DOCUMENT EXCERPT:
-- Begin --
21: iridescent] irridescent

  40: up-a-loft] up-a-flot

  (While “flot” is an obsolete form of “float” and “up-afloat” could be what ML intended, I have emended to “up-a-loft,” largely on the strength of Jim Powell’s suggestion that “up-a-loft” is a pseudo-archaic, poetical locution for “air, as in theatrical space.”)

  52: lightning] lightening

  26. JOYCE’S ULYSSES. Composition date unknown. NOMS. First published in LB (“1921–1922”). This text follows the first published version, with the exception of two emendations:

  24: satirize] satirise

  44: its] it’s

  Editor’s Note: This poem was probably written shortly after the publication of the first edition of James Joyce’s Ulysses (February 1922) by Sylvia Beach’s Shakespeare & Company Bookshop, but possibly earlier. ML closely monitored the events preceding its publication, namely, the confiscation and destruction by the U.S. Post Office of four issues of The Little Review in which serial installments of the novel had appeared between 1918 and 1921. Attorney-collector John Quinn (n. 22, 27) tried unsuccessfully to defend the magazine’s editors in court. Shortly after ML met Joyce in Paris, her portrait of him appeared in Vanity Fair (April 1922, p. 65).

  27. “THE STARRY SKY” OF WYNDHAM LEWIS. Composition date unknown. NOMS. First published in LB (“1921–1922”), but probably written somewhat earlier, following the reproduction of Lewis’s The Starry Sky (pencil, pen, ink, wash, and gouache drawing, 1912) in the November 1917 issue of The Little Review. This edition’s text follows the first published appearance.

  Editor’s Note: Wyndham Lewis (1884–1957), the English painter, writer, and iconoclast, became famous for aiming invective at the Bloomsbury group (“pansy-clan”) in the pages of his polemical puce-colored magazine, Blast, while ML was still in Florence. Like FTM, Lewis was the impresario of an aggressive cultural reform movement, in his case, Vorticism, which assaulted guardians of taste and advocated the overthrow of outmoded institutions and traditions. Vorticism advocated violence against Victorianism and celebrated the vortex as the point of maximum energy, concentration, and power. ML had known Lewis in Paris, had been impressed by his “Timon of Athens” series in the Second Post-Impressionist Exhibition in London (1912), and had followed his arguments with FTM. Finally, after seeing his work in a second exhibition at the Grafton Galleries in London (1914), she reintroduced herself as “an old friend of the Montparnasse quarter—Mina Haweis—” then made some polite remarks about the show, before letting go: “Of all the new work which seems to be groping in super-consciousness—yours alone is creating there—masterfully aware.… I am rash—but please tell me what the drawings cost—I must … have one” (WL).

  The name of the drawing celebrated in this poem was keyed to a footnote in LB: “a drawing in the collection of John Quinn.” John Quinn, one of the prime forces behind the 1913 Armory Show, at one time owned Lewis’s The Starry Sky, Brancusi’s Golden Bird, and the manuscript of Joyce’s Ulysses. All three works were featured in The Little Review, and all three were the subjects of poems by ML (see n. 22, 26).
-- End --
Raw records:
-- Begin --
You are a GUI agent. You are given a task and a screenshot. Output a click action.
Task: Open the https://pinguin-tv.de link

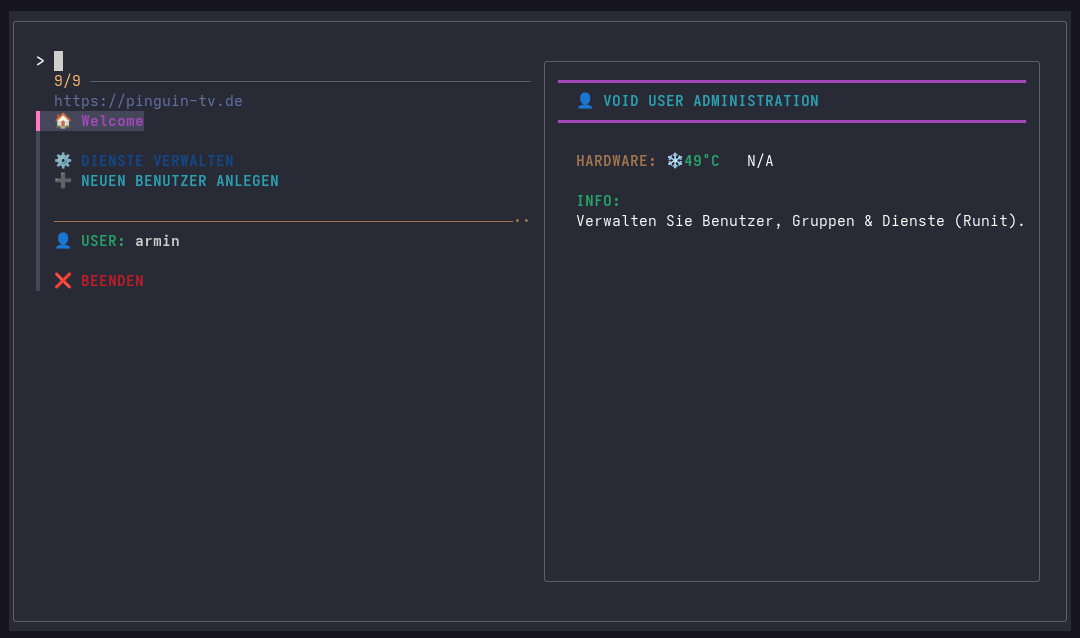[148, 101]
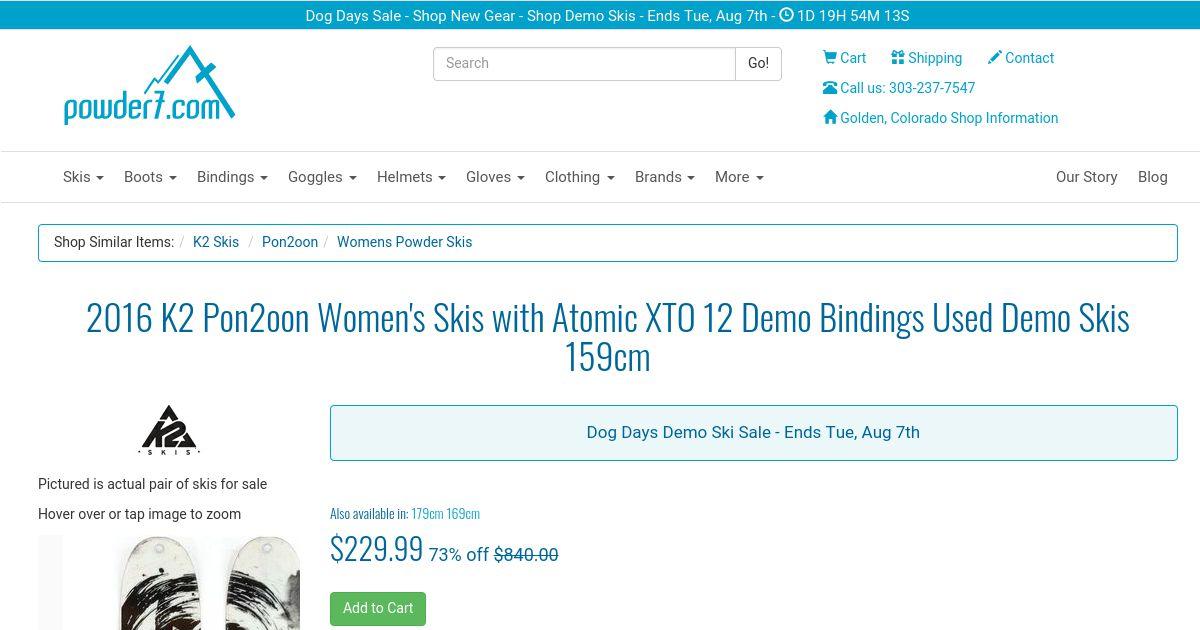Click the phone icon beside Call us
This screenshot has width=1200, height=630.
click(830, 88)
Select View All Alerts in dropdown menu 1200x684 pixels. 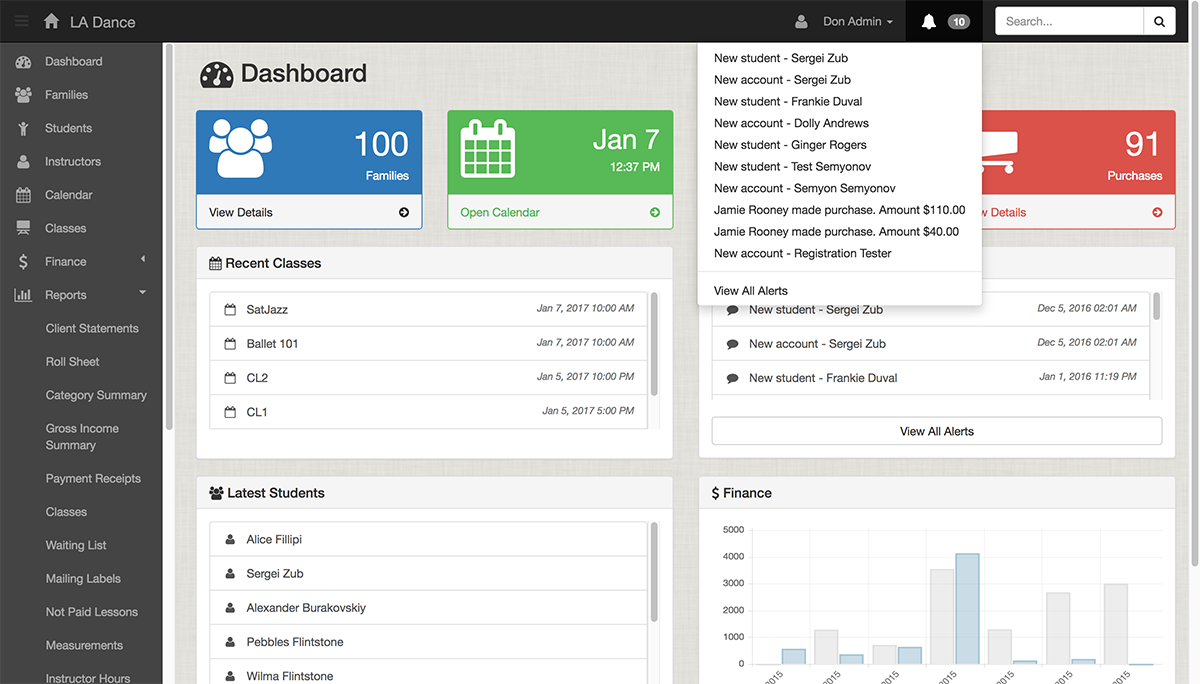[x=750, y=290]
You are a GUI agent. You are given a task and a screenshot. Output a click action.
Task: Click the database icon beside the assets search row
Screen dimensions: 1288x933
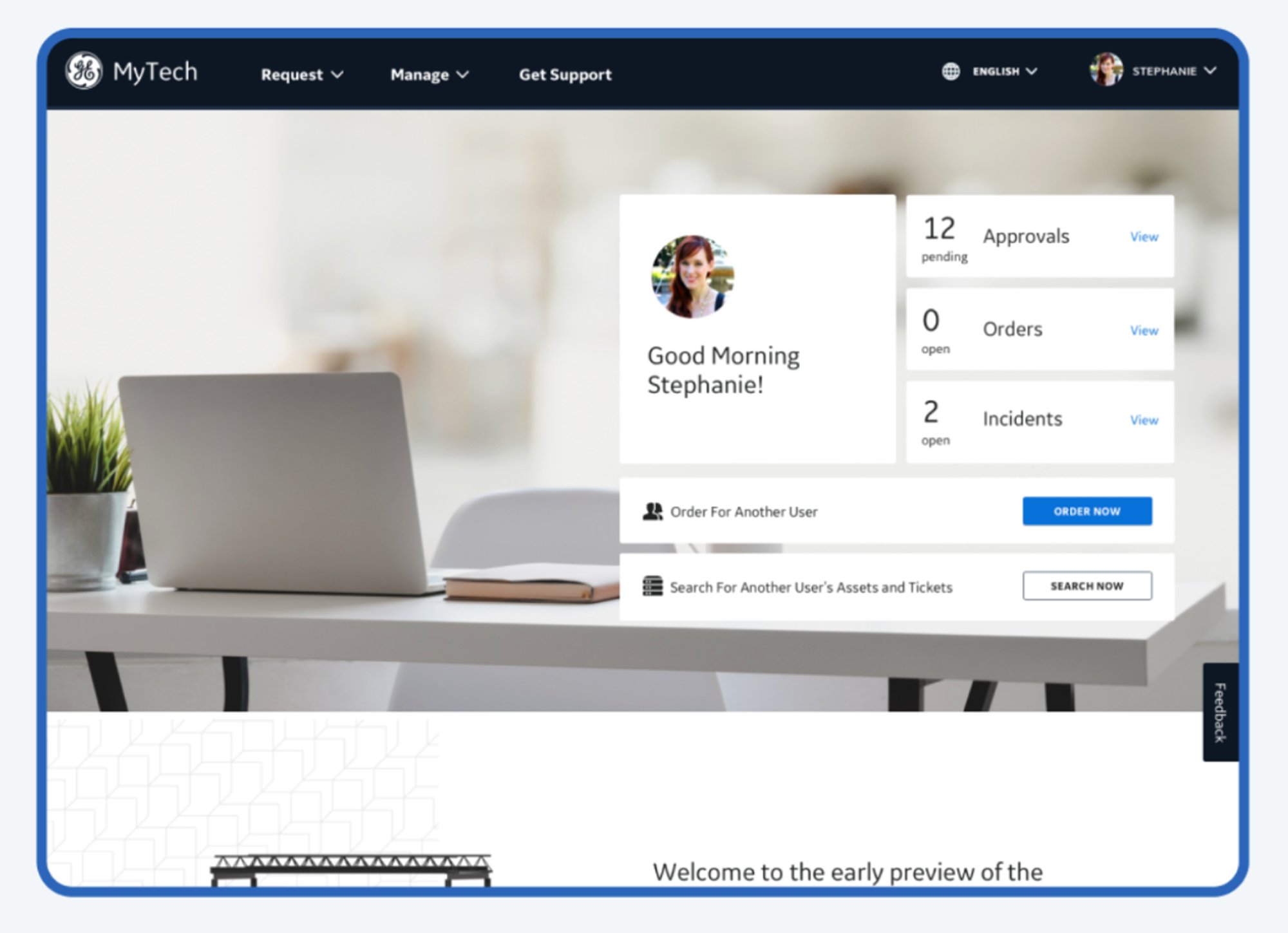652,587
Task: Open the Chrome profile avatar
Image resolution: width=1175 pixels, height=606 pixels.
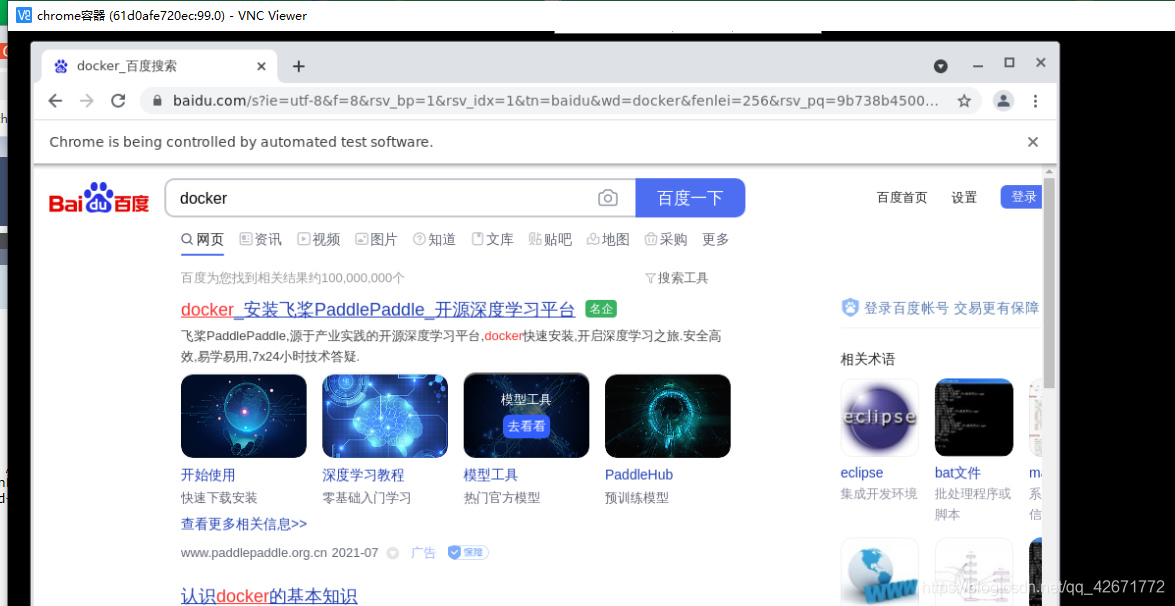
-- End --
WHAT IS EXPECTED: Repeat the editorial notes verbatim from "Editor’s Note: This" up to and including "1922, p. 65).". The lines above are standalone material, separate from the text.

EXERCISE RESPONSE:
Editor’s Note: This poem was probably written shortly after the publication of the first edition of James Joyce’s Ulysses (February 1922) by Sylvia Beach’s Shakespeare & Company Bookshop, but possibly earlier. ML closely monitored the events preceding its publication, namely, the confiscation and destruction by the U.S. Post Office of four issues of The Little Review in which serial installments of the novel had appeared between 1918 and 1921. Attorney-collector John Quinn (n. 22, 27) tried unsuccessfully to defend the magazine’s editors in court. Shortly after ML met Joyce in Paris, her portrait of him appeared in Vanity Fair (April 1922, p. 65).